G. García dedica un amplio capítulo de su obra a las herramientas de la violencia psicológica que emplean los maltratadores. Su autor la encontró inserta en las relaciones del día a día de todos los casos analizados. A través de ellos se describen estrategias de control, de aislamiento, de denigración y humillación; así como amenazas, acoso, intimidaciones y abusos económicos. De nuevo, poco cambia respecto a las armas empleadas en el maltrato de hombres a mujeres.
La realidad se abre paso poco a poco de modo incuestionable, aunque el sistema no ofrece respuestas a “la gravedad del problema”. Las víctimas, excluidas de la Ley de Violencia de Género de 2004, no pueden acudir a un centro de acogida o acceder a medidas de protección de índole laboral o económica y los profesionales de los servicios sociales “no están preparados” para prestarles asistencia. Su mayor desprotección las hace aún más invisibles.

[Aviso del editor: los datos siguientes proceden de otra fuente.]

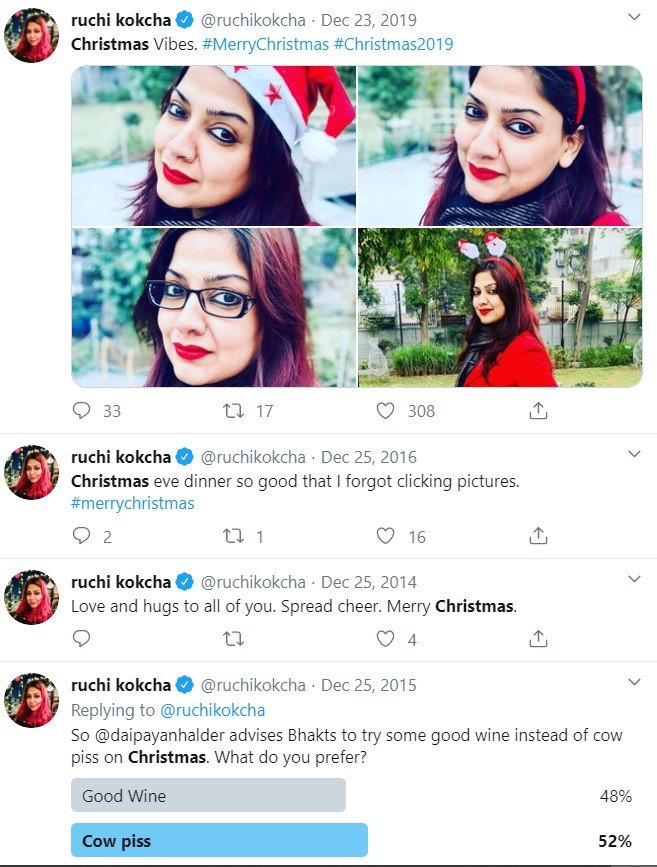
Task: Like the Christmas eve dinner tweet
Action: pos(386,536)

En el debate abierto sobre la necesidad o no de una ley específica, Carlos G. García se pronuncia a favor de una nueva regulación.
“Legislar específicamente para los homosexuales nos brindaría la oportunidad de combatir la homofobia donde aún queda mucho camino por recorrer; pero la violencia de género en sus múltiples vertientes seguirá existiendo mientras no desmontemos los pormenores de la socialización de género y no entendamos que lo tenido por masculino y lo considerado femenino forma parte de cada uno de nosotros “, concluye el profesor de la UNED.